Aug 09 16:23:33.901 [info] connection_edge_process_relay_cell(): 'connected' received on circid 2850575558 for streamid 43746, no conn attached anymore. Ignoring.
Aug 09 16:24:11.599 [info] connection_edge_process_relay_cell_not_open(): 'connected' received for circid 4148503990 streamid 17036 after 0 seconds.
Aug 09 16:25:34.306 [info] connection_edge_process_relay_cell(): 'connected' received on circid 4148503990 for streamid 17037, no conn attached anymore. Ignoring.
Aug 09 16:26:29.559 [info] connection_edge_process_relay_cell_not_open(): 'connected' received for circid 2948078868 streamid 42748 after 0 seconds.
[...]

Oh hey, what's this "no conn attached anymore" issue?

$ grep 43746 tordebug-log
Aug 09 16:22:12.302 [info] connection_ap_handshake_send_begin(): Sending relay cell 1 on circ 2850575558 to begin stream 43746.
Aug 09 16:22:22.299 [debug] circuit_detach_stream(): Removing stream 43746 from circ 2850575558
Aug 09 16:23:33.901 [debug] connection_edge_process_relay_cell(): Now seen 1433 relay cells here (command 4, stream 43746).
Aug 09 16:23:33.901 [info] connection_edge_process_relay_cell(): 'connected' received on circid 2850575558 for streamid 43746, no conn attached anymore. Ignoring.
Aug 09 16:23:35.799 [debug] connection_edge_process_relay_cell(): Now seen 1434 relay cells here (command 2, stream 43746).
Aug 09 16:23:35.799 [info] connection_edge_process_relay_cell(): data cell dropped, unknown stream (streamid 43746).
[...]

We're hitting the 10-second stream timeout in connection_ap_expire_beginning(), and detaching the stream from the circuit, and presumably trying it again elsewhere.

But that last line above, "data cell dropped", is especially bad news for us -- we get the whole answer, and ignore it all, since we sent an 'end' cell changing our mind but the answer was already coming at us.

This situation comes up because of the optimistic data feature -- we get the answer to our request bundled with the 'connected' cell, which is a feature except in the case where we canceled (and then forgot about) the stream.

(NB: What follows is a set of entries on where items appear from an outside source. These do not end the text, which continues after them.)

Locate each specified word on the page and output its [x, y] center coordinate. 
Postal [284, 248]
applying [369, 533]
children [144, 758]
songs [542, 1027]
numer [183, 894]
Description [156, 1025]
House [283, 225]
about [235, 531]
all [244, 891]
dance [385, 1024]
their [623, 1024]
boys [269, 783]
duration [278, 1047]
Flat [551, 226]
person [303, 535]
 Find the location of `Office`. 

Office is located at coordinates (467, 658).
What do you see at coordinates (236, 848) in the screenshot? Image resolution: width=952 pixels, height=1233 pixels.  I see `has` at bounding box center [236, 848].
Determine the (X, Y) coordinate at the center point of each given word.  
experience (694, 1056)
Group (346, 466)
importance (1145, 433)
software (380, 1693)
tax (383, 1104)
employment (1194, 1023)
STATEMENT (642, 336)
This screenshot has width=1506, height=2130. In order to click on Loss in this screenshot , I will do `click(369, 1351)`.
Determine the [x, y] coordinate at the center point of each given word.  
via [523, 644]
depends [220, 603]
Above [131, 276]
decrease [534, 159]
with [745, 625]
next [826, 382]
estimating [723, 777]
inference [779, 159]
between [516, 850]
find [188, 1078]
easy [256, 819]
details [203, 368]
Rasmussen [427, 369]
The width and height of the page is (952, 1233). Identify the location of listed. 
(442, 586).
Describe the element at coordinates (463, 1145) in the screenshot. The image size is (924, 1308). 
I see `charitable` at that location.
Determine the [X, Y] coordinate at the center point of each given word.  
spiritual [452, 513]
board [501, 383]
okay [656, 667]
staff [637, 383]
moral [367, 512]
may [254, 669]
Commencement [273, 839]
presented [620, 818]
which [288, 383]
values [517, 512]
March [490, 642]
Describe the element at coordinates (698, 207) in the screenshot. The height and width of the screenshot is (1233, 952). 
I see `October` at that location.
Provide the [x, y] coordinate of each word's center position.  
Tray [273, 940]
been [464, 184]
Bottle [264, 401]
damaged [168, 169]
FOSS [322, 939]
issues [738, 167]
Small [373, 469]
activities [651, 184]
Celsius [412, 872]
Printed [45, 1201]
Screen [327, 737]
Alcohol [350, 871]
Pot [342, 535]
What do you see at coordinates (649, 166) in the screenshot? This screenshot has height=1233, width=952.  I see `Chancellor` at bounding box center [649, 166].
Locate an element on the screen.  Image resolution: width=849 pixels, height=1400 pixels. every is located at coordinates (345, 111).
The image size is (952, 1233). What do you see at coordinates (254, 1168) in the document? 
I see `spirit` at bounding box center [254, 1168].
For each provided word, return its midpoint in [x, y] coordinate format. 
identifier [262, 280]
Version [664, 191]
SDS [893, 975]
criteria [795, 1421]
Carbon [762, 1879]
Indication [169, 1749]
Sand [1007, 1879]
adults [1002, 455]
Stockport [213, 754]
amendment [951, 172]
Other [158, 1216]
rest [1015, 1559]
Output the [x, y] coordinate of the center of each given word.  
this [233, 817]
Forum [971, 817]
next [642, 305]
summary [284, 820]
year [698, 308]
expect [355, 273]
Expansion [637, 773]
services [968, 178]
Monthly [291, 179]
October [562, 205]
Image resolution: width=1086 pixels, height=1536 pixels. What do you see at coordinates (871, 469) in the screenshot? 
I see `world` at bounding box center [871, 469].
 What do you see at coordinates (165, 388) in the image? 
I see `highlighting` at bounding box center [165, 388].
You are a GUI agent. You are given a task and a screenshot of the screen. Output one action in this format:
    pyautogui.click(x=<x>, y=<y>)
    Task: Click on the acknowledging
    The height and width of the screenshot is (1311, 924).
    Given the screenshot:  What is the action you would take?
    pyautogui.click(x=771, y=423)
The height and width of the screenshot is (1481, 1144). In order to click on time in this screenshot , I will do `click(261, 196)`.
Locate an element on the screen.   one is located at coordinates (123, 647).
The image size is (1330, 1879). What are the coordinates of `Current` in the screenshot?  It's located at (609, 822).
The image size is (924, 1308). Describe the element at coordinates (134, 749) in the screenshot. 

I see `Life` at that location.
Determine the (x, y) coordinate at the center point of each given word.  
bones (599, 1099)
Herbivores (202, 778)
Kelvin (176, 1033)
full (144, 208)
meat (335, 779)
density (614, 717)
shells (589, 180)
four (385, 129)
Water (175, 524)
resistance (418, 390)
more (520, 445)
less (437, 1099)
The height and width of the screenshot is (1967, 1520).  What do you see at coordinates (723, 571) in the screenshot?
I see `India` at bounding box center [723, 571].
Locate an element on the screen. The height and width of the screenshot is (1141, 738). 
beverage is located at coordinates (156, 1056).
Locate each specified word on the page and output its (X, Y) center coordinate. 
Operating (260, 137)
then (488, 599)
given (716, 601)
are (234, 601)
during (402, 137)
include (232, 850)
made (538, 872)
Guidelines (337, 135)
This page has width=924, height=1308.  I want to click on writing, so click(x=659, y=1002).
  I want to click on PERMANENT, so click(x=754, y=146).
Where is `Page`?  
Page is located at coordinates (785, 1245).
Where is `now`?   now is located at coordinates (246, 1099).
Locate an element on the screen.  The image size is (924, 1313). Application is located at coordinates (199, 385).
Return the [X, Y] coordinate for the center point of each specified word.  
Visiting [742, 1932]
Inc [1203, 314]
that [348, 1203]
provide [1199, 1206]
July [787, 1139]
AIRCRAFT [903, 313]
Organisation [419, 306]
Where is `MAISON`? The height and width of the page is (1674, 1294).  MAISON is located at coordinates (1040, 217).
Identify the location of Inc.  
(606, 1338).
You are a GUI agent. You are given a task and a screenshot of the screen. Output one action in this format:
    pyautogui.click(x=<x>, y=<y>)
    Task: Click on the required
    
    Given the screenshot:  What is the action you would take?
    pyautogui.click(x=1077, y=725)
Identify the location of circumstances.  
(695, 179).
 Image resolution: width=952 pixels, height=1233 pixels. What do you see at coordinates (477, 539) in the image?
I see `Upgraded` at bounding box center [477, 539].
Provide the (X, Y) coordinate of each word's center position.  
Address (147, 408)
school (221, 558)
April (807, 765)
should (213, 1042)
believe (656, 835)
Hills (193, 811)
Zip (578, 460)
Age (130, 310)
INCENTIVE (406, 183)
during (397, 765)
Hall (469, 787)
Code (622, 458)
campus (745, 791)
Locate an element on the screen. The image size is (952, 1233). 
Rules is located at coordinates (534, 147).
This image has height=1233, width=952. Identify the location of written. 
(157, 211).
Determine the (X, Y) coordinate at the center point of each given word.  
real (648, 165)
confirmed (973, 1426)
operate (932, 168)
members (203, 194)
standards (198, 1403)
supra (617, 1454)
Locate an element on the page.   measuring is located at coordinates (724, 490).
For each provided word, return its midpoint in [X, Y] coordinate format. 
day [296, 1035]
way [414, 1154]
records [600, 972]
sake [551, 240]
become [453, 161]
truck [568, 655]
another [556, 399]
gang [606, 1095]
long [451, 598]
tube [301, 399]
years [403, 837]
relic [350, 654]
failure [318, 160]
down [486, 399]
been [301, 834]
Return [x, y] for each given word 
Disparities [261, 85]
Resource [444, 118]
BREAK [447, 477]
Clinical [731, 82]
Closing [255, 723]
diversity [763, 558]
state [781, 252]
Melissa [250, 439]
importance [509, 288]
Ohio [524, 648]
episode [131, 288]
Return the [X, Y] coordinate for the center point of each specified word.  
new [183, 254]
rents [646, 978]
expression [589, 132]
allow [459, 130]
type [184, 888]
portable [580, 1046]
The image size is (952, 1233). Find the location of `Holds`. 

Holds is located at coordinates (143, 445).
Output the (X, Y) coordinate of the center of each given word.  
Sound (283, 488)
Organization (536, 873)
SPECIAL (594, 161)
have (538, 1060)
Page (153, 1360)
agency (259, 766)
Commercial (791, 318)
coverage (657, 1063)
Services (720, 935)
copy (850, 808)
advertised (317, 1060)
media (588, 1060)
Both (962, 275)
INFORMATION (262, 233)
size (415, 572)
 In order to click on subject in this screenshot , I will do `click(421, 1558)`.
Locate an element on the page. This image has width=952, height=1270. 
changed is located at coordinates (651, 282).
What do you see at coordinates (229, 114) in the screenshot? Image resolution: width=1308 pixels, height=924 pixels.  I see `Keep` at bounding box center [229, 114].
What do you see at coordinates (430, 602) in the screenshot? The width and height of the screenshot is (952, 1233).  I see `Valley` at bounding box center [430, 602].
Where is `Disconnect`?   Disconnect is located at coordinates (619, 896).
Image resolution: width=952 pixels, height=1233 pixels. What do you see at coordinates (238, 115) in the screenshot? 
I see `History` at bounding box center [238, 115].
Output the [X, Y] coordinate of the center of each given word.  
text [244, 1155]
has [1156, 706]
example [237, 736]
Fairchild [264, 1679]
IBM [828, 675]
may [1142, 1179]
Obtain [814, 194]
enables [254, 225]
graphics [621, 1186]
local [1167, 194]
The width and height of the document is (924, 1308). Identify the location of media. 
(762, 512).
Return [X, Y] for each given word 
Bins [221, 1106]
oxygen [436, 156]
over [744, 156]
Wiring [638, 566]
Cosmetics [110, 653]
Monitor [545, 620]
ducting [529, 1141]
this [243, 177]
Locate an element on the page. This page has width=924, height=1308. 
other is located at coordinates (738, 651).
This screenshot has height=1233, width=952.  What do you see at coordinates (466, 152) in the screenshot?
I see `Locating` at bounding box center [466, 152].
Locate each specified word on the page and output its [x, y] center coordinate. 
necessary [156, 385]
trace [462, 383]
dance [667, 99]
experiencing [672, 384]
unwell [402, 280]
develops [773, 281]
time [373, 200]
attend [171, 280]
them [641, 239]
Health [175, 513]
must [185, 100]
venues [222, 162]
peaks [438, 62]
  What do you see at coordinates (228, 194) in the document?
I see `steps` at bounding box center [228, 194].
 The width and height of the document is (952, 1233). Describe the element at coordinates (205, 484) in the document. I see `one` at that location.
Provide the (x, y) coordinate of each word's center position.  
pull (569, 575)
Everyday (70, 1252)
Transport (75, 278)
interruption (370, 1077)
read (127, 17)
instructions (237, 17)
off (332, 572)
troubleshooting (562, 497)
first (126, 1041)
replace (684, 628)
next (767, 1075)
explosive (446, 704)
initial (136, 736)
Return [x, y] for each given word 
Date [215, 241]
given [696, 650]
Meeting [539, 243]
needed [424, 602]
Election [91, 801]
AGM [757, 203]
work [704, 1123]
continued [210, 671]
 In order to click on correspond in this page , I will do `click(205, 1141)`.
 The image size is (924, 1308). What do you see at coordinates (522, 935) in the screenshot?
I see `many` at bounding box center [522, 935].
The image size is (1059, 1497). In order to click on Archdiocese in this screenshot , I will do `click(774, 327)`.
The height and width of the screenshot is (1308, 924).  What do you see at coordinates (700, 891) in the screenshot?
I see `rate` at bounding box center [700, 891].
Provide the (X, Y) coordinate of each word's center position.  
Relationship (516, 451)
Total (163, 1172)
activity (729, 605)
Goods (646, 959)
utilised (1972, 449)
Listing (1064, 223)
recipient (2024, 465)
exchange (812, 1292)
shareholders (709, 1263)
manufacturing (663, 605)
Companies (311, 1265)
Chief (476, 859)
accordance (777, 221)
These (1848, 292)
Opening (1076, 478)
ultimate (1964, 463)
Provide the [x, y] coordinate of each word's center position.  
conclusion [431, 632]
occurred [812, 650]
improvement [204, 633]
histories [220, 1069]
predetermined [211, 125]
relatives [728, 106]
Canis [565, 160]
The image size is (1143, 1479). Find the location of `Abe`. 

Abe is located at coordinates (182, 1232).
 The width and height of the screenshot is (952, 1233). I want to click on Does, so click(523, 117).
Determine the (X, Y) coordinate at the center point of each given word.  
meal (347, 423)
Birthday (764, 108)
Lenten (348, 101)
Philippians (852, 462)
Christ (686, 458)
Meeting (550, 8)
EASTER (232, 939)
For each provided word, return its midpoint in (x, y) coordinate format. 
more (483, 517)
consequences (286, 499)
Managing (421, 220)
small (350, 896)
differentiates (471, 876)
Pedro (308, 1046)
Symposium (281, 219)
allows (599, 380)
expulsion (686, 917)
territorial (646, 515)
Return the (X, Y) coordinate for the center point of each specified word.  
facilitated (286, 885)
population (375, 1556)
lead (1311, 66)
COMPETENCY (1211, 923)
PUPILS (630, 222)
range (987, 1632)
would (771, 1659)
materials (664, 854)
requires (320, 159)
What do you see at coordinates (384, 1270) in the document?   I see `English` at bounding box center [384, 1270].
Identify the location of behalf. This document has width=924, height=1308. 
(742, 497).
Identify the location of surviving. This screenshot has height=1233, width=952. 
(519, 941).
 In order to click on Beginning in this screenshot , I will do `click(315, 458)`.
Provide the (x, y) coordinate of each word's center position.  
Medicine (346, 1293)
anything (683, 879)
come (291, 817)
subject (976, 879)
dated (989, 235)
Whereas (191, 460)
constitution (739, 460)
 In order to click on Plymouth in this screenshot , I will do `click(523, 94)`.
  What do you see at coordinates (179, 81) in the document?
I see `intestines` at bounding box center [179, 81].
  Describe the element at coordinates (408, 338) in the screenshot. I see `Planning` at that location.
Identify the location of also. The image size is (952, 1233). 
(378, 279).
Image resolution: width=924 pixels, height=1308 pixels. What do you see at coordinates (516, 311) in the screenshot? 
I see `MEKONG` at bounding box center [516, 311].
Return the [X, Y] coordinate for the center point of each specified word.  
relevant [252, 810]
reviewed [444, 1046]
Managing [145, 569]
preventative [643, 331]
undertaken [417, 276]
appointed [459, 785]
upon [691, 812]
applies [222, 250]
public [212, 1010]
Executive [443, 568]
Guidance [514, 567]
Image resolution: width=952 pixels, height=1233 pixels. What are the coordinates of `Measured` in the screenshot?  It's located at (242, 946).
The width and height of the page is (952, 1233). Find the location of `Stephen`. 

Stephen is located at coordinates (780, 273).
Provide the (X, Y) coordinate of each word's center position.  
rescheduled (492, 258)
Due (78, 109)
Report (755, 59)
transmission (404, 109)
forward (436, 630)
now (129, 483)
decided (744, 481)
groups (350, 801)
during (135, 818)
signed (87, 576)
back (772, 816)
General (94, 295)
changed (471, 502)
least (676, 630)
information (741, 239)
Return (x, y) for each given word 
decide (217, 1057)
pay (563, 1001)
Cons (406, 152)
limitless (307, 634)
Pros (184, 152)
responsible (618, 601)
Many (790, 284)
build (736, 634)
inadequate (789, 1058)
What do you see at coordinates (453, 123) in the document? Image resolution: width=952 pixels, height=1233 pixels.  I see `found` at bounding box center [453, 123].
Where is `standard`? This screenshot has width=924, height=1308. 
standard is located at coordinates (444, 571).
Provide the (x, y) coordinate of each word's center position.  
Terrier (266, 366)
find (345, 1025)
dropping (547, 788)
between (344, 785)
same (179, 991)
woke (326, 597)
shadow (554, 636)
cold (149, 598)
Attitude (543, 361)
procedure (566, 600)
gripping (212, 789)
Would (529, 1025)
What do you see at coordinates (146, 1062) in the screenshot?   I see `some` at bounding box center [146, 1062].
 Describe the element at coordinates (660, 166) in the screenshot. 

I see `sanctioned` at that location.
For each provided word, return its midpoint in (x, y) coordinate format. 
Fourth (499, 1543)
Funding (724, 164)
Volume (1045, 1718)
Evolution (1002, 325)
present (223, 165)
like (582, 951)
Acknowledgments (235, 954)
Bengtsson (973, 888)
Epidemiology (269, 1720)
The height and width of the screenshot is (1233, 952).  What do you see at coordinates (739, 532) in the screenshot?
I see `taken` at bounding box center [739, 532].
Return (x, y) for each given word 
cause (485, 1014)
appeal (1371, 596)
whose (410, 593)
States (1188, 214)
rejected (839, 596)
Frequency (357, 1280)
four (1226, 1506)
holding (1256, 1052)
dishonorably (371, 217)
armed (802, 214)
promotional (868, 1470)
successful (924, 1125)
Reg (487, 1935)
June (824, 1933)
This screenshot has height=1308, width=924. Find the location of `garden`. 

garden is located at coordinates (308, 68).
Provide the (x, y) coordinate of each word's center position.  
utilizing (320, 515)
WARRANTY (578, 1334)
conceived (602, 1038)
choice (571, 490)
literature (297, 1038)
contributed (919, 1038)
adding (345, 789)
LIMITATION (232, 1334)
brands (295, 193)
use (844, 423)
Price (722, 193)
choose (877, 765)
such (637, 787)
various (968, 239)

For people trying to bootstrap their Tor on a low-bandwidth high-latency network connection, I bet this landmine will be especially frustrating, since you will be clogging your network connection with directory information that you will discard, which in turn will delay the receipt of the other directory information.

You can reproduce the bug on your own, even if you have a great network connection, by starting your Tor with "bandwidthrate 2000 bandwidthburst 5000".

Child Tickets

TicketStatusOwnerSummaryComponent
#23116newtor stops responding to Ctrl-C and circuits while in infinite descriptor download loopCore Tor/Tor

Change History (33)

comment:1 Changed 4 years ago by arma

Branch arma/bug16844-logs is the patch that I used for tracking down the issue (and generating the above log lines).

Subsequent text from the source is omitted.